3月は疲れ果てて少なめの5冊を読了。
乾くるみ 物件探偵
感想:
"物件の感情が視える"というエキセントリックな探偵役の登場する短編集。謎やトリック自体は小粒な印象でしたが、人間の業の深さが垣間見え、不動産業界怖いなーと自分が小市民であることを再確認させられました。
天袮涼 謎解き広報課
感想:
自治体広報誌に焦点を当てた、連作短編集。天袮涼の連作短編には、「葬式組曲」や、「セシューズ・ハイ」といった、全編を通して貼られた壮大な伏線が特徴的で、そういった点を好んでいたのですが、本作を読んで氏の小説のもう一つの魅力に気が付かされました。それは、職業人の熱量がヒシヒシと伝わってくること。パワフルに動き回るスーパーマンのような登場人物を描いているわけではないのですが、プロットに絡めて半ば狂気にも似た信念を持って仕事に臨んでいる人々が描かれています。

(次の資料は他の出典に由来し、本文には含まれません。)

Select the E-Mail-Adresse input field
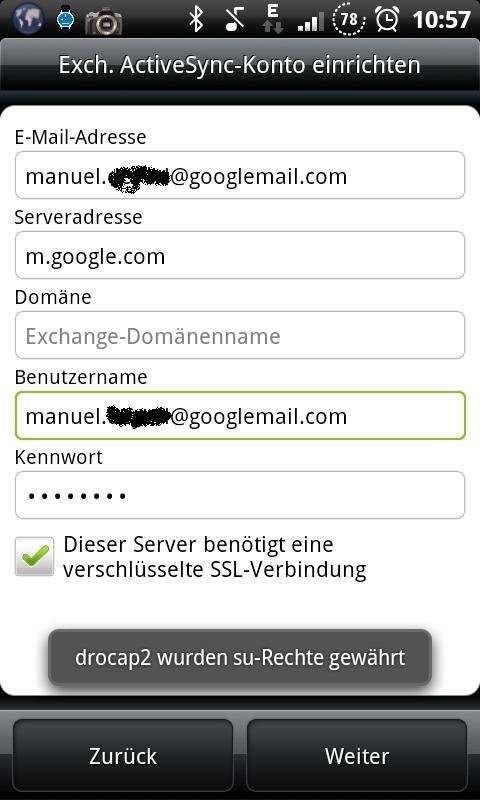 click(240, 175)
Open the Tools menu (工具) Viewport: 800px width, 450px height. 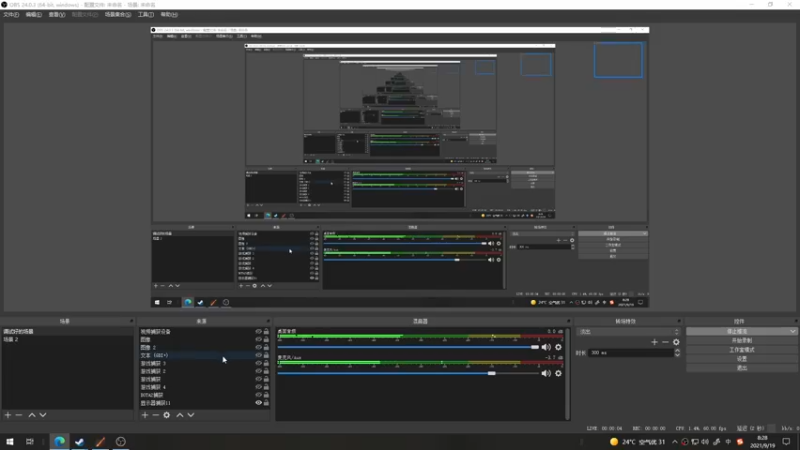pos(145,15)
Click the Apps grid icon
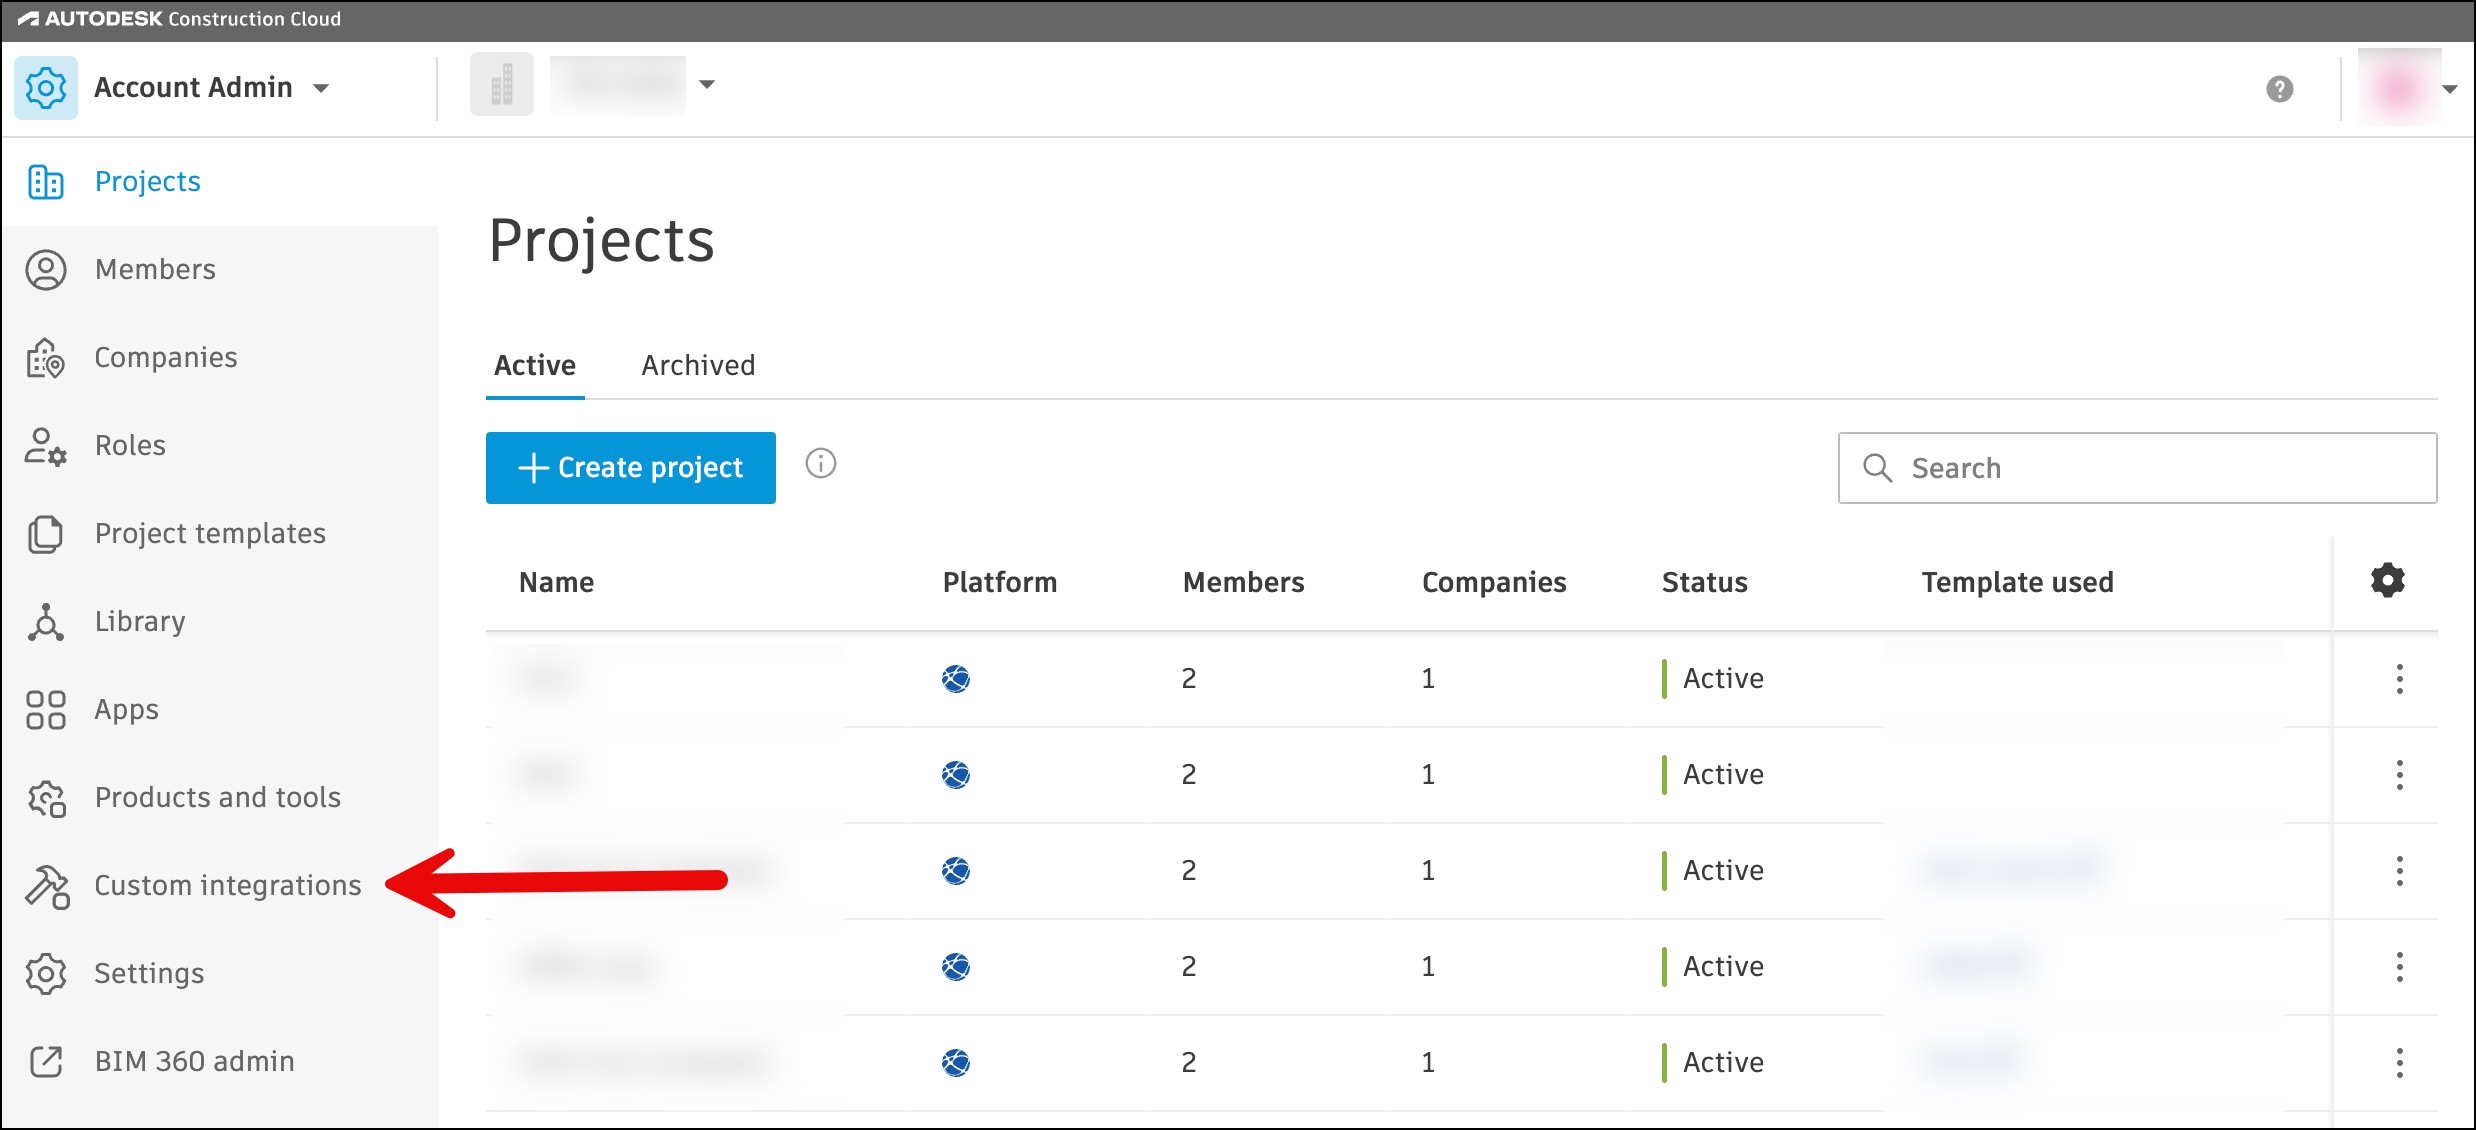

この小説も、前述2作のような派手な結末が用意されているわけではないのですが、登場人物の仕事に対する熱意や愛情がしっかり書かれていて、こういうところも天祢涼のファンになった理由なのかなと自分のことながら新たな発見になった一冊でした。
市川憂人 ブルーローズは眠らない
感想:
前作"ジェリーフィッシュは凍らない"から、探偵役の刑事マリアと漣が再び登場する本作。一点だけ、アンフェアじゃないか?と思う部分はあるものの、着地点を見つけることのできないストーリーに、「一体この話はどう決着をつけるのだろう?」とグングン引き込まれる出来栄えでした。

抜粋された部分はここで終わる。